NASA shuffles management pack

by Chris Bergin

NASA has made several moves within their management structure official today, with Bill Parsons, Richard Gilbrech and G. Scott Hubbard all assuming new roles with the agency.

Parsons, a former Space Shuttle manager, has moved from being the director of the Stennis Space Center, back to the Kennedy Space Center (KSC), to become deputy center director at KSC.

Parsons joined NASA in 1990 after leaving the Marine Corps. He has served in several senior leadership positions within the human space flight program. After the Columbia tragedy, Parsons was selected to direct NASA’s return to flight efforts as space shuttle program manager, and he directed last summer’s successful flight of Discovery during STS-114.
He led NASA’s recovery efforts after Hurricane Katrina and became Stennis director in September, 2005. He has a bachelor’s in engineering from the University of Mississippi, Oxford, Miss., and a master’s degree in engineering from the University of Central Florida, Orlando.
----------------
> **Work request**: Please answer from the NASA article above: what position did Bill Parsons take at the Kennedy Space Center?

> **Supplied material**:
----------------
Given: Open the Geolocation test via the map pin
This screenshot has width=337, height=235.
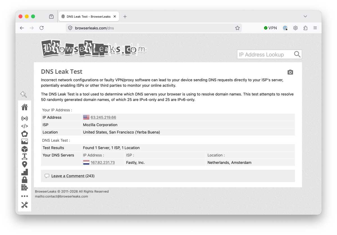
----------------
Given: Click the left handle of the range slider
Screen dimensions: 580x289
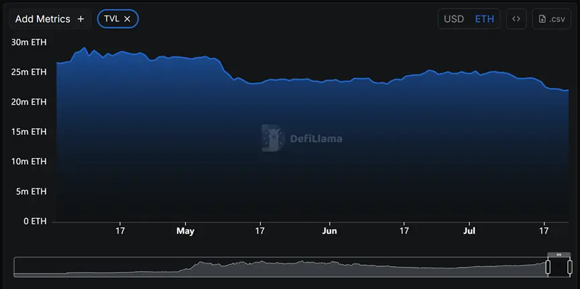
----------------
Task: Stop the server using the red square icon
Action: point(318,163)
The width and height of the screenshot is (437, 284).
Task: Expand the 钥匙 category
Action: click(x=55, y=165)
----------------
> **Exercise result**: Deputy center director